**AIM OF THE TASK**
Transcribe the entries exactly. Start at the top, stop after the line with "Given: Go to Cash flow planner", and omit every picture.

↓↓↓

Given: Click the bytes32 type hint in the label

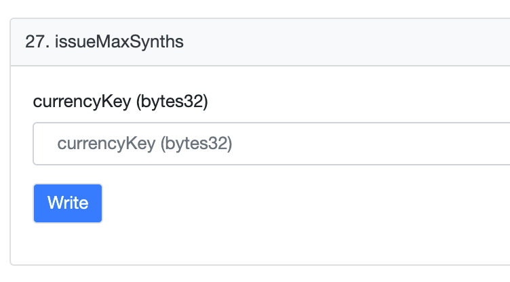Looking at the screenshot, I should [172, 102].
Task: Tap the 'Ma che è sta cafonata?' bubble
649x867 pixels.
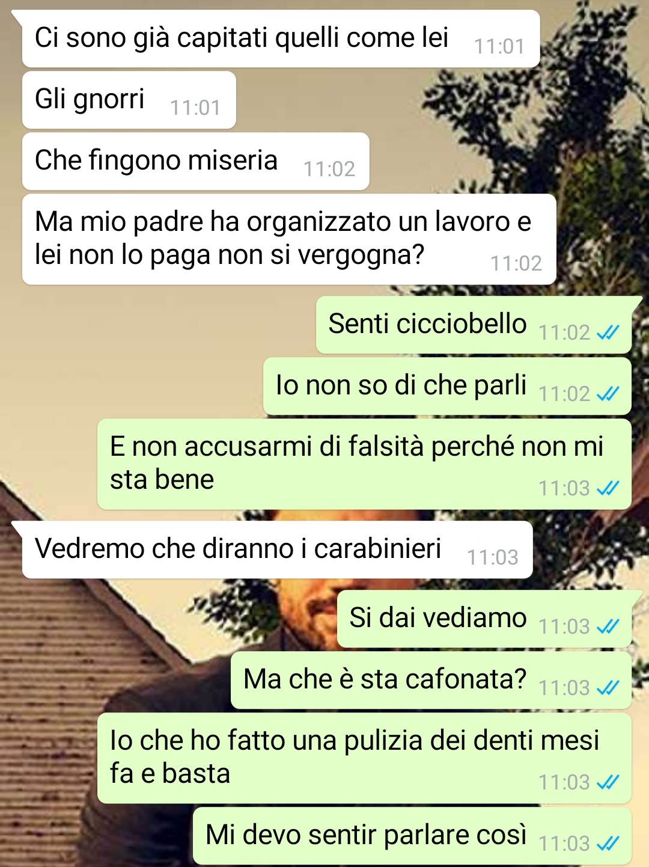Action: tap(431, 680)
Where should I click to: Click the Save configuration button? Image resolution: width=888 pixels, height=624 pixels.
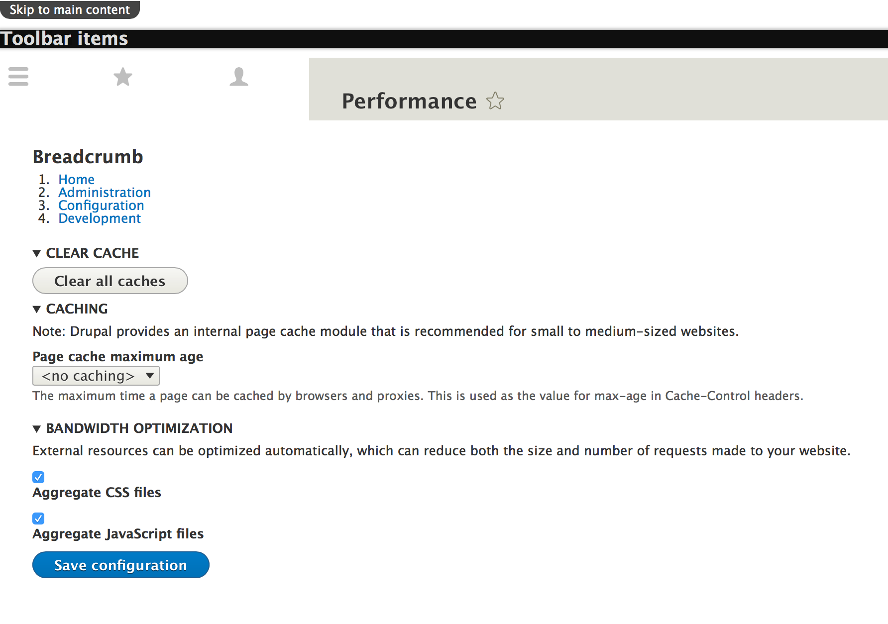(x=120, y=565)
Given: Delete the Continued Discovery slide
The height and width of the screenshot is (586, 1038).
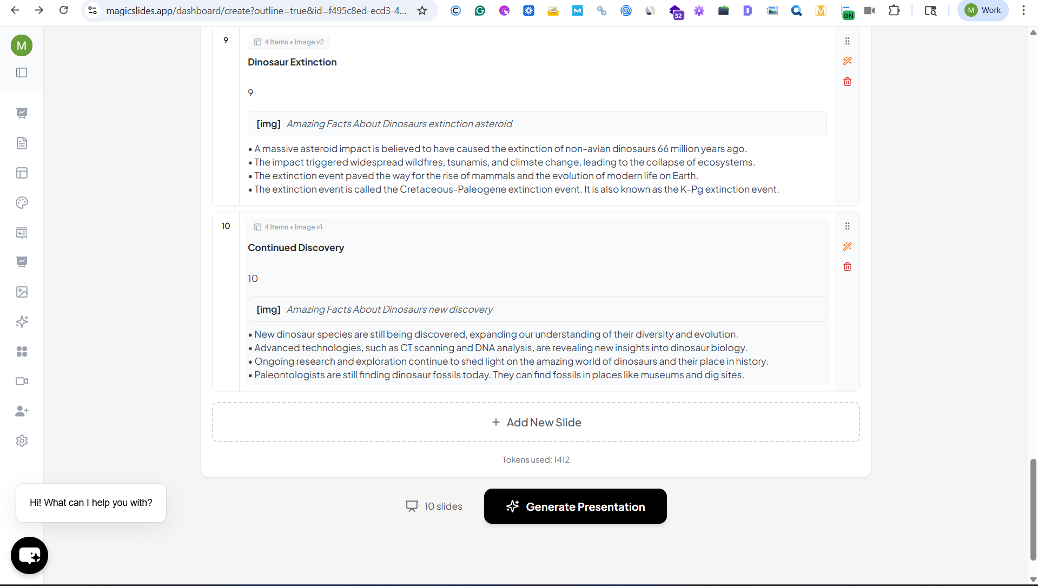Looking at the screenshot, I should pos(847,267).
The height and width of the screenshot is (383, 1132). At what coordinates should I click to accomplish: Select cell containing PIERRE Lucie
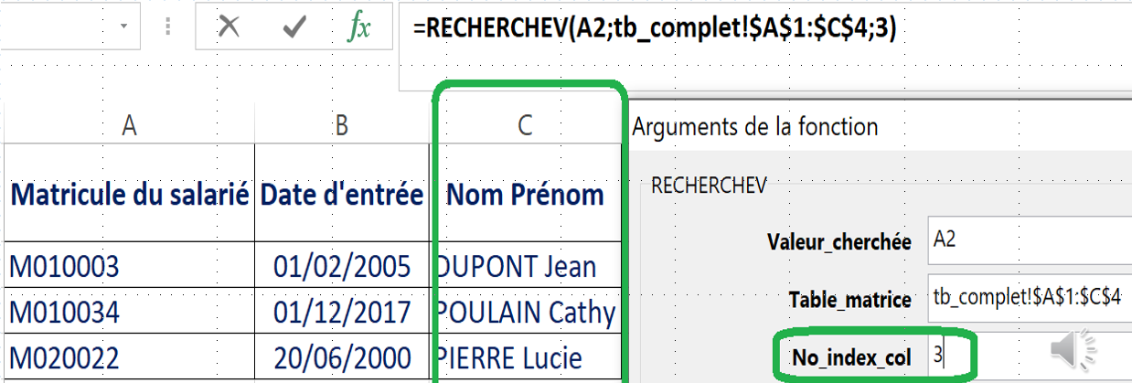[526, 356]
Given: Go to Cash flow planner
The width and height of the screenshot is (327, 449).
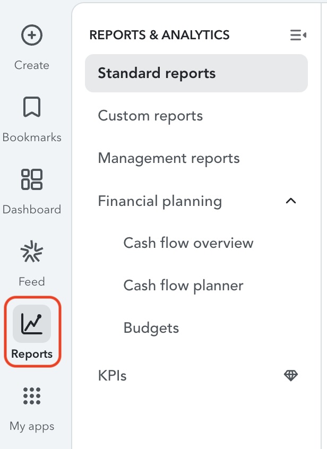Looking at the screenshot, I should point(183,286).
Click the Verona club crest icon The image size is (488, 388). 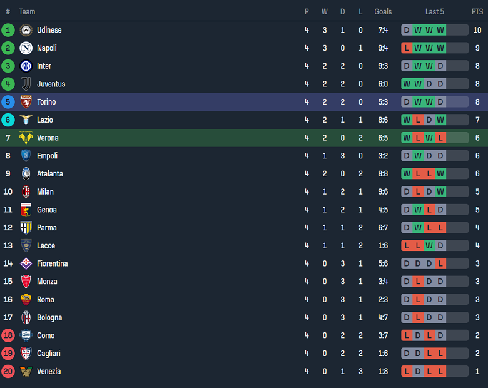[x=26, y=138]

↑↑↑

**ANSWER SPACE**
Given: Click the bytes32 type hint in the label

Looking at the screenshot, I should [172, 102].
Task: Tap the 'Ma che è sta cafonata?' bubble
649x867 pixels.
Action: tap(431, 680)
Where should I click to: Click the Save configuration button? Image resolution: width=888 pixels, height=624 pixels.
(x=120, y=565)
Given: Delete the Continued Discovery slide
The height and width of the screenshot is (586, 1038).
Looking at the screenshot, I should pos(847,267).
The height and width of the screenshot is (383, 1132). At what coordinates should I click to accomplish: Select cell containing PIERRE Lucie
[526, 356]
Given: Go to Cash flow planner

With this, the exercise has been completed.